Re: Template argument deduction

From:
Ulrich Eckhardt <ulrich.eckhardt@dominolaser.com>
Newsgroups:
comp.lang.c++.moderated
Date:
Tue, 24 Jan 2012 00:35:48 -0800 (PST)
Message-ID:
<7r52v8-o18.ln1@satorlaser.homedns.org>
Am 24.01.2012 02:41, schrieb kelvSYC:

I'm having a problem where it would seem like template arguments could
be deduced, but in reality the compiler barfs because it can't.
Suppose I have this generic functor:

struct HeapConvertInserter {
    template<class Value, class Key>
    shared_ptr<Value> operator()(const Key& key) { ... }
};


For the record, "Value" will not be deduced here, because it is not used
in the argument list of the function. There are several things that the
compiler could use:
1. The implementation of operator()
This won't be used because in the place where it is used, that
implementation might be unavailable. Also, there is nothing that keeps
two different instantiations from having the same implementation.
2. The assignee of the result
Since you can always ignore returned values, this isn't guaranteed to be
present. Also, if the assignee has a template assignment operator, you
would be lost again.

Now, consider a class which wraps a std::map<Key, shared_ptr<Value>>
and some kind of delegate class like HeapConvertInserter. One method
which uses the two goes as follows:

/* table is the std::map<Key, shared_ptr<Value>> instance, delegate is
the HeapConvertInserter instance */
if (table.count(key) == 0) {
    table.insert(std::map<Key, shared_ptr<Value>>::value_type(key,
delegate(key)));
}

When I try to compile, apparently it can't deduce the Value template
argument of the HeapConvertInserter's operator(), even though it would
appear that Value should appear as, well, Value as defined in the
std::map instance. Why is this happening?

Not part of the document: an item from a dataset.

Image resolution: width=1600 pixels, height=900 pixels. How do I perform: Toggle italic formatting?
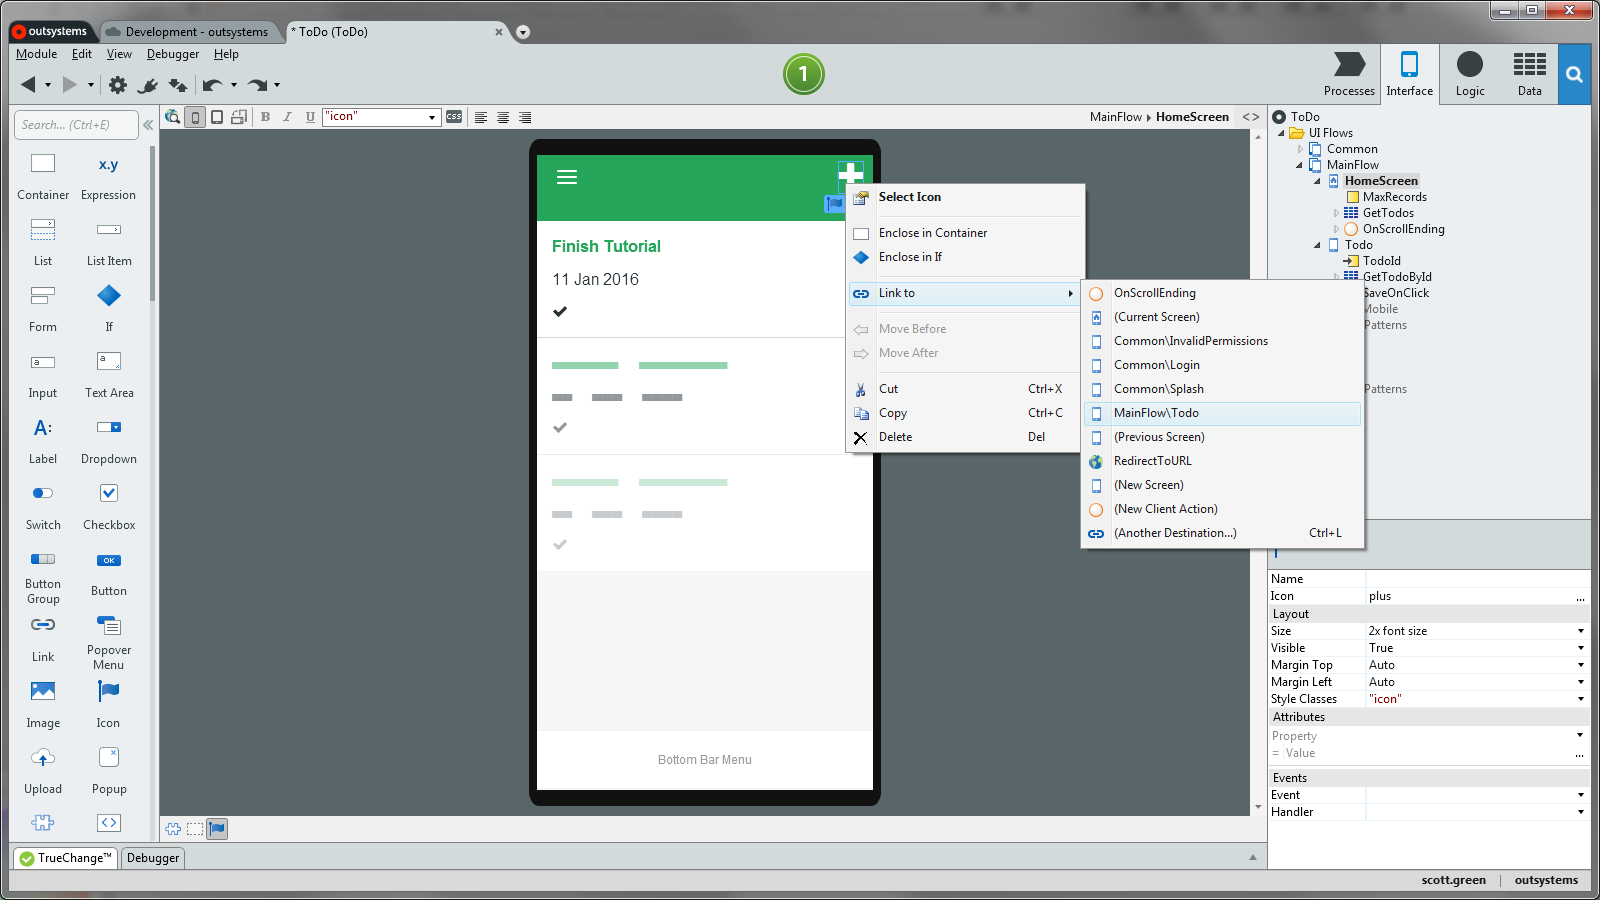coord(287,117)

No, sorry. You can reuse the name "Value" in many different places and
using it in one template won't automatically affect another.

Is there a way to make this work without moving the Value off of the
operator() template and into the class template?


Yes, see recent thread you started yourself, i.e. using explicit
template arguments. Note that if you don't want to repeat yourself, you
could reference the type inside the map using
key_type/value_type/element_type typedefs.